Die Wolves hätten sicher gerne nochmal mit Edwards und Towns angegriffen - es war in Anbetracht des 2nd Apron einfach nicht möglich bzw. rentabel. Da geht es wohlgemerkt um das halten der eigenen Spieler, nicht um die Gründung irgendwelcher Superteams.
Mir ist das Ganze viel zu restriktiv, und das sehen viele Experten genauso. Bill Simmons bezeichnet die Aprons als riesigen Fehler, Zach Lowe hatte z.B. die mMn sehr gute Idee, dass (Super-)Max-Verträge nicht 100%ig gegen den Cap zählen.
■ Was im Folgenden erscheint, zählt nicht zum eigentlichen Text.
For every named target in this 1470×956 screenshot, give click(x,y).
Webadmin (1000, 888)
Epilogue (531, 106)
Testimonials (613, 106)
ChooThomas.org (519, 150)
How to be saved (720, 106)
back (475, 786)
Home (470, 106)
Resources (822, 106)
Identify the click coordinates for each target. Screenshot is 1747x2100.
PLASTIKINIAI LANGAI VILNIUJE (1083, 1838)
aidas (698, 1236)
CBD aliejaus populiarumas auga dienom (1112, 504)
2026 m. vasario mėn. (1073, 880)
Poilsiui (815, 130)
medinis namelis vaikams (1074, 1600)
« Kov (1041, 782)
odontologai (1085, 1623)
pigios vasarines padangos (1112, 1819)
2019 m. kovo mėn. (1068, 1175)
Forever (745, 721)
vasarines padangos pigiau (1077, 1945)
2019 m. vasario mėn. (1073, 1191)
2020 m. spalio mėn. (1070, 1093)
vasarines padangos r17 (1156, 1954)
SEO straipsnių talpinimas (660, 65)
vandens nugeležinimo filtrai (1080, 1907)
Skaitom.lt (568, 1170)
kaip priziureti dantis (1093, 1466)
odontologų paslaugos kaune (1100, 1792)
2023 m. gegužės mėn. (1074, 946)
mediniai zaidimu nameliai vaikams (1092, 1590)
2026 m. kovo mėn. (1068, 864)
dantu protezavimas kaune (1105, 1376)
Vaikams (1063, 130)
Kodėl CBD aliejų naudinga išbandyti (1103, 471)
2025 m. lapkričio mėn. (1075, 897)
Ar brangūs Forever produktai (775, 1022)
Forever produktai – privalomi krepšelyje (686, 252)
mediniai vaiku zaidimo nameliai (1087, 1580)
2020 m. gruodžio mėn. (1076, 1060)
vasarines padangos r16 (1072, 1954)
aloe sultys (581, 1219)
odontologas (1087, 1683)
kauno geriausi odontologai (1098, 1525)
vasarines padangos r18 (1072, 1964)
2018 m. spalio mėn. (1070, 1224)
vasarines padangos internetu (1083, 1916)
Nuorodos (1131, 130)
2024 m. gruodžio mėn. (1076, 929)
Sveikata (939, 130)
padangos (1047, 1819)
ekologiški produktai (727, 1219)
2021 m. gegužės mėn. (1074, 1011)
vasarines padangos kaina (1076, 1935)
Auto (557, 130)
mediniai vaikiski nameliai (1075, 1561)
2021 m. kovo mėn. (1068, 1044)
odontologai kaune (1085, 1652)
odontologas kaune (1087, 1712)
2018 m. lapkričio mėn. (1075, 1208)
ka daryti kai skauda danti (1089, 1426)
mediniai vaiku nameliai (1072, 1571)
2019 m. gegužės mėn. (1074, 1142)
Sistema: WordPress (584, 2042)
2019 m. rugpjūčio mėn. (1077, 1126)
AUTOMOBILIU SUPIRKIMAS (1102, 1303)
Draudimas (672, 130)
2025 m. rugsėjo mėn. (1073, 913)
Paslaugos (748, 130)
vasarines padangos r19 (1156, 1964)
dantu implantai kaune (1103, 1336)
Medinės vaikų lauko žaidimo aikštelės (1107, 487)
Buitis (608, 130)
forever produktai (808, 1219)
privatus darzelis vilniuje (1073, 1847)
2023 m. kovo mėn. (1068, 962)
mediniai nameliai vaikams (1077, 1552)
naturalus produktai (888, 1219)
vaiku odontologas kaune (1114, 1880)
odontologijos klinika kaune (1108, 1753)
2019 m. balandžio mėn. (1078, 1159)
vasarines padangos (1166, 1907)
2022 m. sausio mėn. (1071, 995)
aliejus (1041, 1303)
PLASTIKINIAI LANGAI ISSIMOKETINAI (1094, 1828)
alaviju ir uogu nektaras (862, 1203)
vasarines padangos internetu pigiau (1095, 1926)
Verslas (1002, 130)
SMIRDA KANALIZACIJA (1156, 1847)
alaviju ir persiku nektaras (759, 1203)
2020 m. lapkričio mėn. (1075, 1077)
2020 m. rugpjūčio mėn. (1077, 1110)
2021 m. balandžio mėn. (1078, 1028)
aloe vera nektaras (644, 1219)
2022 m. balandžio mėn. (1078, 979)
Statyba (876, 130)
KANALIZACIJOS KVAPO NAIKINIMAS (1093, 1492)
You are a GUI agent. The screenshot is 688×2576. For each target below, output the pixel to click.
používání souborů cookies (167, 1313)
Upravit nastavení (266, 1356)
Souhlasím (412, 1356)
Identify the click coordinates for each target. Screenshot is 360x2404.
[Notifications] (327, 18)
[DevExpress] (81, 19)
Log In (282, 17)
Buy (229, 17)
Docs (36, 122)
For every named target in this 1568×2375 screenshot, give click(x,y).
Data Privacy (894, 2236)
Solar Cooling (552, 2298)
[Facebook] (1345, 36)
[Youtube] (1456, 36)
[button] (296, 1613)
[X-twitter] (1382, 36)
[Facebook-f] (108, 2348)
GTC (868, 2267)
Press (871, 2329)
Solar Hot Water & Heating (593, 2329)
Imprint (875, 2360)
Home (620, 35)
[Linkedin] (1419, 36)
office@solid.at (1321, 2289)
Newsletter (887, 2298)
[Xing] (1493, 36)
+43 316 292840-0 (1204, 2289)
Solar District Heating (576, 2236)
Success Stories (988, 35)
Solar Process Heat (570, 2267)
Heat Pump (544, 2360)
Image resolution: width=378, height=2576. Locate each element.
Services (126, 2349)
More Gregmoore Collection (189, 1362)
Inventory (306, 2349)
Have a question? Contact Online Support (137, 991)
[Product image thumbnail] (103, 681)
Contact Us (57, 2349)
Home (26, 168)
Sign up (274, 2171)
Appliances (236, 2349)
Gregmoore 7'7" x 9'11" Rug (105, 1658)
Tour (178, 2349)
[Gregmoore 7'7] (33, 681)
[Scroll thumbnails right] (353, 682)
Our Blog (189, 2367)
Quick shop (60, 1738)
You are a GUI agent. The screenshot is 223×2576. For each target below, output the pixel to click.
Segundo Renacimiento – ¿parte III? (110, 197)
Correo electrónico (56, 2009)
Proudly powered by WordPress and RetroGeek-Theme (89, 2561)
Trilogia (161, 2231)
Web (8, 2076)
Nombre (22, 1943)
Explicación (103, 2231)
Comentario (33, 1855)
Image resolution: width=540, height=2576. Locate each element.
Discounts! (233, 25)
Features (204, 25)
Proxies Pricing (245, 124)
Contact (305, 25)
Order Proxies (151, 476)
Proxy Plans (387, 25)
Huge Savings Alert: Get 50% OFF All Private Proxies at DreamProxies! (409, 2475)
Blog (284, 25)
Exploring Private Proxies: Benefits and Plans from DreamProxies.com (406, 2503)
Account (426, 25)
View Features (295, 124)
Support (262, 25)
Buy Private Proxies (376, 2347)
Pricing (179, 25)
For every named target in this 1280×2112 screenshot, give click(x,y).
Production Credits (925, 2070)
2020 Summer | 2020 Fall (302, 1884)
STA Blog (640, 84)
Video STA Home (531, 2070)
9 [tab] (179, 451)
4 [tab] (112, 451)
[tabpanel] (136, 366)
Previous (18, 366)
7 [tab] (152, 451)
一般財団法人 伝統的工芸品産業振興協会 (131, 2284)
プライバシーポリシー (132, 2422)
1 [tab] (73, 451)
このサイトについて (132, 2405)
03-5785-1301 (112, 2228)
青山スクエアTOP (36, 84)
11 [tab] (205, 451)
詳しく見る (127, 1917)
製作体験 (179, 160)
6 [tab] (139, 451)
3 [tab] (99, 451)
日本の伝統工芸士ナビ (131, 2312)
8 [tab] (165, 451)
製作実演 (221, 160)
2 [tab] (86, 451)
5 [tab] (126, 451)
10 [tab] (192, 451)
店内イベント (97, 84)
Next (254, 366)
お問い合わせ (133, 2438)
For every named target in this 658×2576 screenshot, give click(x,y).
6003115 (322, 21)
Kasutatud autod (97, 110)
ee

Das würde auch schon Abhilfe schaffen und die Teams nicht bestrafen, wenn die eigens gedrafteten Spieler erfolgreich sind.
Findest du es gar nicht absurd, wenn die Spurs jetzt eigentlich hoffen müssen, dass Castle und Harper ja keine All-NBA-Teams schaffen? :crazy:
 
In der "neuen" NBA unterschreibt Jokic nächstes Jahr einfach für die MLE bei den Lakers, sein Pferd bekommt zufällig zeitgleich einen 500 Mio. Sponsoring Vertrag von einem Saudi der einem der neuen Lakers Eigentümer noch einen Gefallen schuldet! :belehr:
 
Das neue Gehalt von Peyton Watson ist mit "nur" 22 Mio. Sicherlich nicht so hoch wie erhofft - und auch gar nicht so weit vom Nuggetsangebot entfernt (von bis zu 18 Mio. war gerüchteweise die Rede). Mehr hat halt die Salarysituation der Teams nicht mehr hergegeben. Schade für die Nuggets, dass sie es trotzdem nicht geschafft haben, ihn zu halten. Denver wollte wohl auch nicht das Risiko eingehen, einen weiteren möglicherweise überbezahlten Vertrag abzuschließen.

Zumindest ist jetzt Klarheit (für mich war es aktuell eine der noch spannendsten offenen Personalien). Wir werden nächste Saison sehen, wie sich Peyton (hoffentlich fit) entwickeln wird.
 
Randnotiz in diesem Trade-Paket: Julian Reese ist von den Wizards zu den Nuggets gewechselt, um dort gleich gewaived zu werden.
Was ist das für eine Aktion?

Reese hat interessante Statistiken zum Ende der letzten Saison aufgelegt (als die Wizards die Saison allerdings schon abgeschenkt hatten).